Наконец Эрнесту удалось шепнуть два слова Модесте, и она встала с дивана.

— Душенька, вас сейчас проведут в ваши комнаты, — сказала герцогиня и дернула шнурок звонка, думая, что Модеста идет переодеваться.

Эрнест проводил девушку до главной лестницы. Он передал ей просьбу несчастного Каналиса и попытался растрогать ее, рисуя тревогу и отчаяние Мельхиора.

— Он, видите ли, любит. Это пленник, который мечтал порвать свою цепь.

— Любовь у этого расчетливого, сухого человека? — недоверчиво спросила Модеста.
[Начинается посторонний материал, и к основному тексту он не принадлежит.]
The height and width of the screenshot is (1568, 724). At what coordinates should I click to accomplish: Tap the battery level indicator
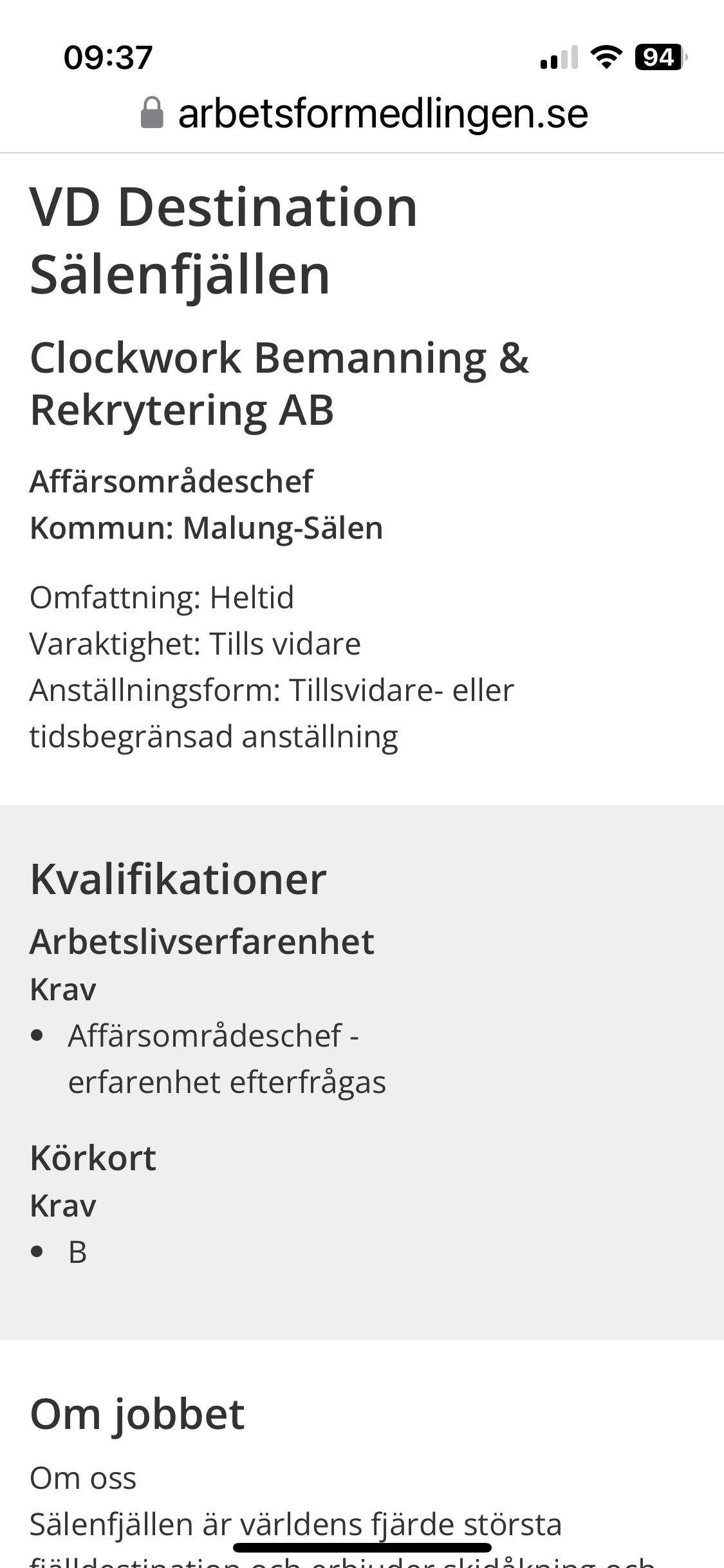coord(660,57)
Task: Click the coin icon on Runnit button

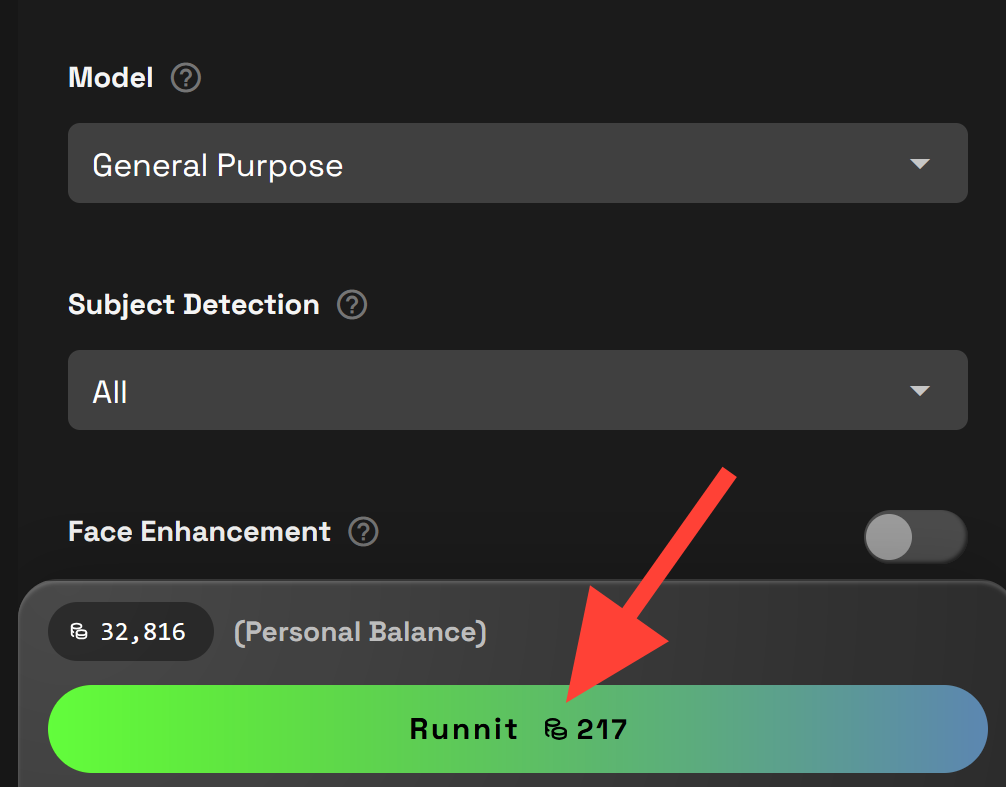Action: (x=555, y=729)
— Мадемуазель, вы только вступаете в жизнь и не знаете, как она сложна. Можно простить непоследовательность человеку, который подпал под власть женщины старше себя. Право, он не так уж виноват. Подумайте, сколько жертв принес Каналис своему божеству! Он затратил на посев слишком много сил, как же теперь пренебречь жатвой? Герцогиня олицетворяет собой десять лет забот и счастья. Вы заставили обо всем забыть поэта, у которого, к сожалению, больше тщеславия, чем гордости. Только вновь увидев госпожу де Шолье, он понял, как много теряет. Если бы вы лучше знали Каналиса, то помогли бы ему. Это взрослый младенец, он может окончательно испортить себе жизнь! Вы называете его расчетливым, но он очень плохо рассчитывает, как, впрочем, все поэты — люди настроения, непостоянные, как дети, готовые в своем ослеплении погнаться за всем, что блестит. Он любил лошадей, картины, жаждал славы, а теперь продает свои полотна, чтобы приобрести оружие, мебель в стиле Ренессанса и Людовика XV, и домогается власти. Согласитесь, что у него блестящие погремушки.